Trump rejected the idea that the U.S. was the loser in the talks with Kim Jong on Tuesday
America's friends, Japan and South Korea, didn't do so well.
The biggest winner from President Donald Trump's summit with North Korean leader Kim Jong Un -- aside from Kim himself -- was unquestionably the government of President Xi Jinping, which had been advocating the very process that Trump has now embarked upon.
In talks with Kim on Tuesday in Singapore, Trump committed to an open-ended negotiating process and said the U.S. would also suspend military exercises with South Korea. Given that North Korea has halted missile and nuclear tests, that amounted to the dialogue and "suspension-for-suspension" model that China has advocated for years.
For good measure, Trump again called Xi a close friend and thanked him for China's role in strengthening sanctions against North Korea. Xi's presence hung over Tuesday's talks: China's leader met twice with Kim in recent weeks and an Air China Ltd jet ferried the North Korean ruler to Singapore from Pyongyang on June 10 ahead of the summit.
Trump's diplomacy "sends all the wrong messages to China, North Korea and Russia," said Malcolm Davis, a senior analyst at the Australian Strategic Policy Institute. "If the U.S. is prepared to make this promise to a brutal dictator, then how trustworthy is he going to be in maintaining a security commitment to his allies?"

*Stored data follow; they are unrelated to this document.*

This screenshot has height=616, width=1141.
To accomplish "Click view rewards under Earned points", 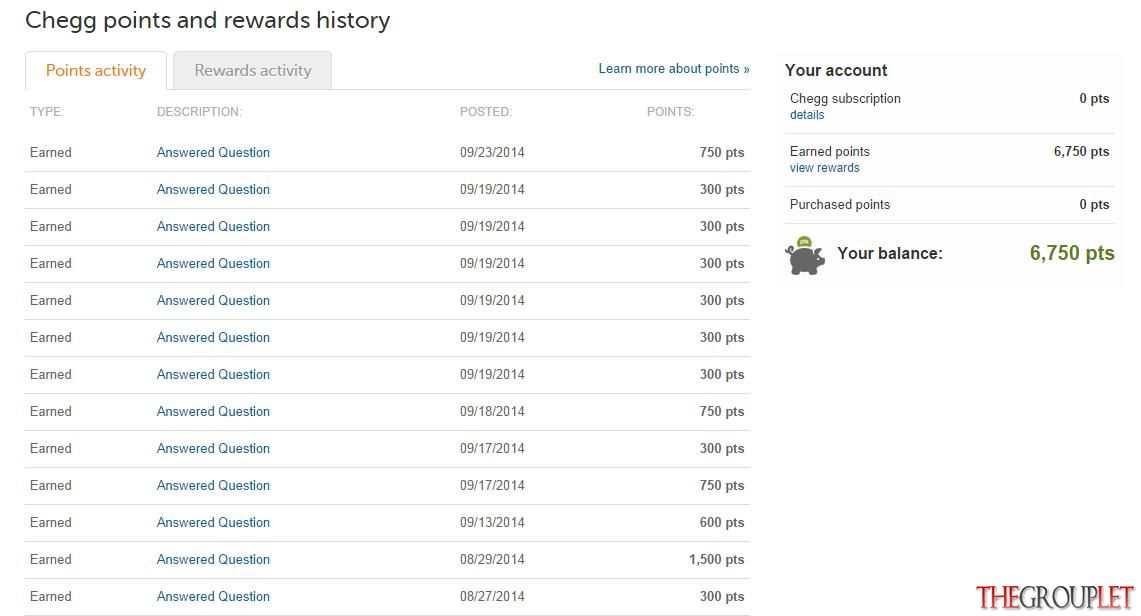I will (x=824, y=168).
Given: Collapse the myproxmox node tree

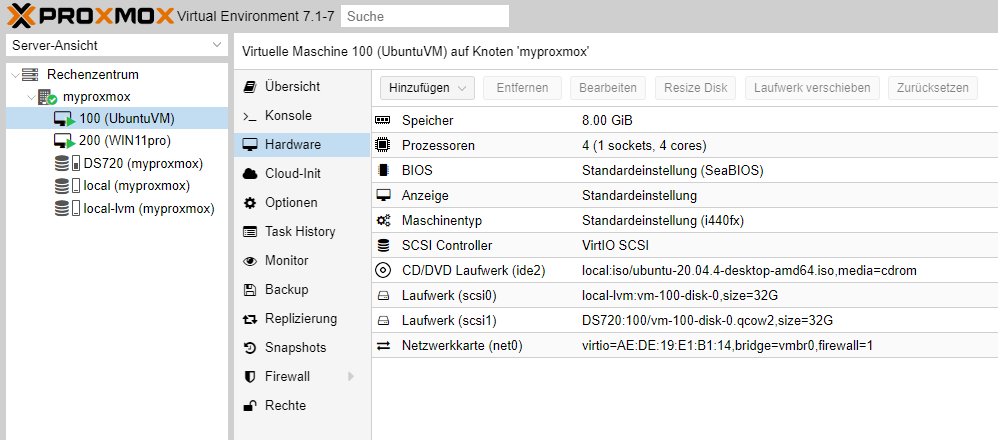Looking at the screenshot, I should (29, 98).
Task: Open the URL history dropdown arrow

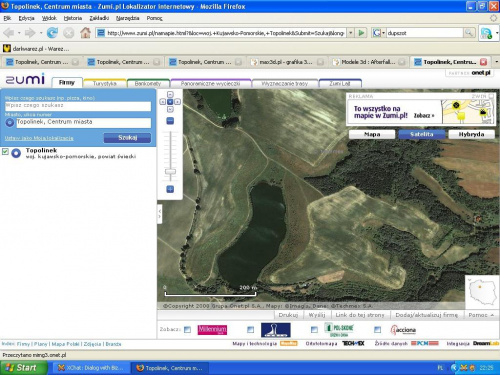Action: [x=351, y=33]
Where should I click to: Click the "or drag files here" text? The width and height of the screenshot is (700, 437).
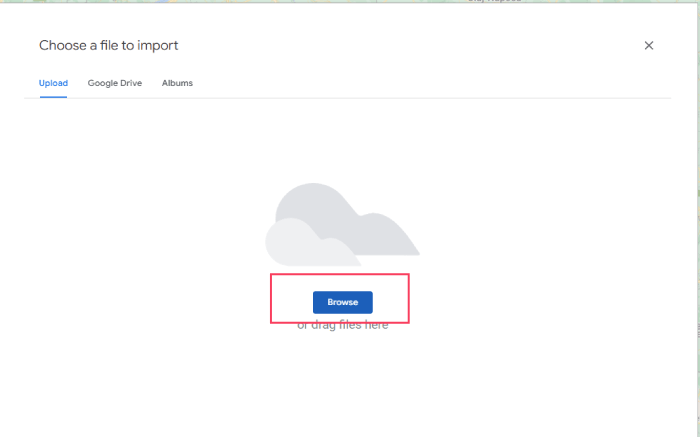tap(343, 326)
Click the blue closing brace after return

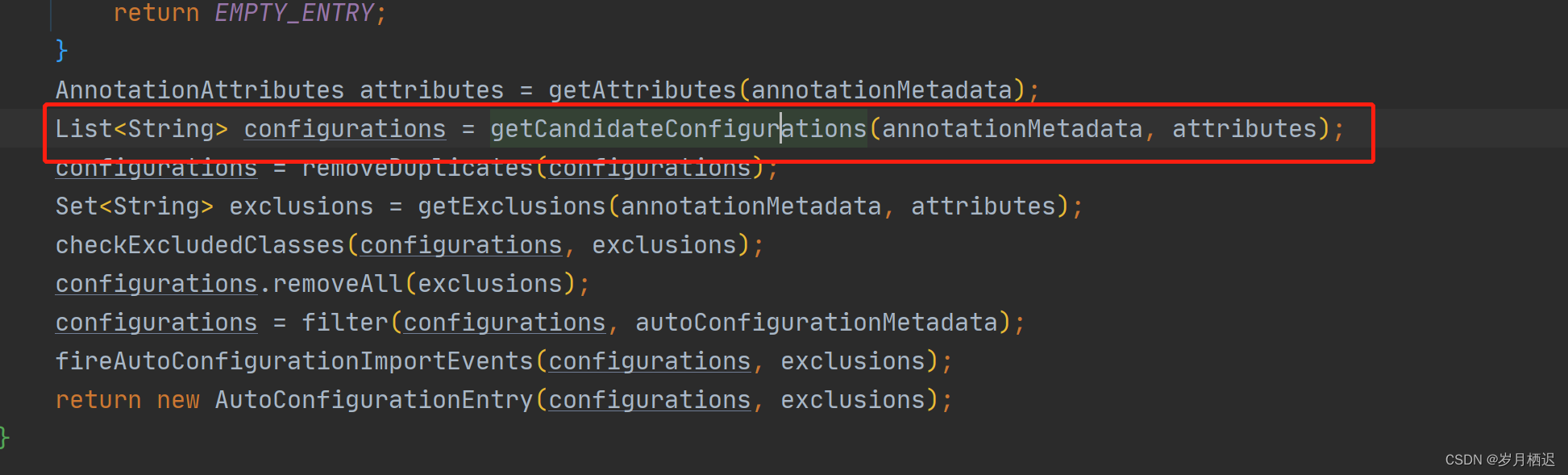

Xi's pre-summit meetings with Kim helped restore ties that had been frosty since both leaders took power around the same time about six years ago. The neighbors, which fought together during the Korean War, had grown apart last year after China backed United Nations sanctions crimping North Korea's energy imports and sources of foreign cash to pressure it to halt its nuclear and missile tests.
Japan, the chief U.S. ally in the region, got none of what it wanted -- Kim made no promise to address the issue of Japanese citizens abducted by North Korea, and he offered no limits on his ballistic missile programs. Neither the U.S. nor the South Korean government would confirm that the Trump administration warned President Moon Jae-in ahead of time about the decision to suspend exercises.
"We will be stopping the war games, which will save us a tremendous amount of money," Trump said during a post-summit news conference. He even adopted North Korea's language for the exercises, calling them "very provocative."
Trump's upside-down calculus, which allowed strategic adversaries China and North Korea to gain at the expense of steadfast allies, echoed the tussle that erupted at last week's Group of Seven meetings in Quebec. Following the G-7, he backed out of a joint communique signed by the six other members, and insulted Canadian Prime Minister Justin Trudeau as "weak" and "dishonest" for criticizing U.S. tariffs.
With the summit over, it now falls to U.S. Secretary of State Mike Pompeo to assuage any concerns Japanese and South Korean leaders have with what happened. Pompeo flies to Seoul on Wednesday for meetings with his South Korean and Japanese counterparts before heading to Beijing for a few hours to do the same with Chinese leaders.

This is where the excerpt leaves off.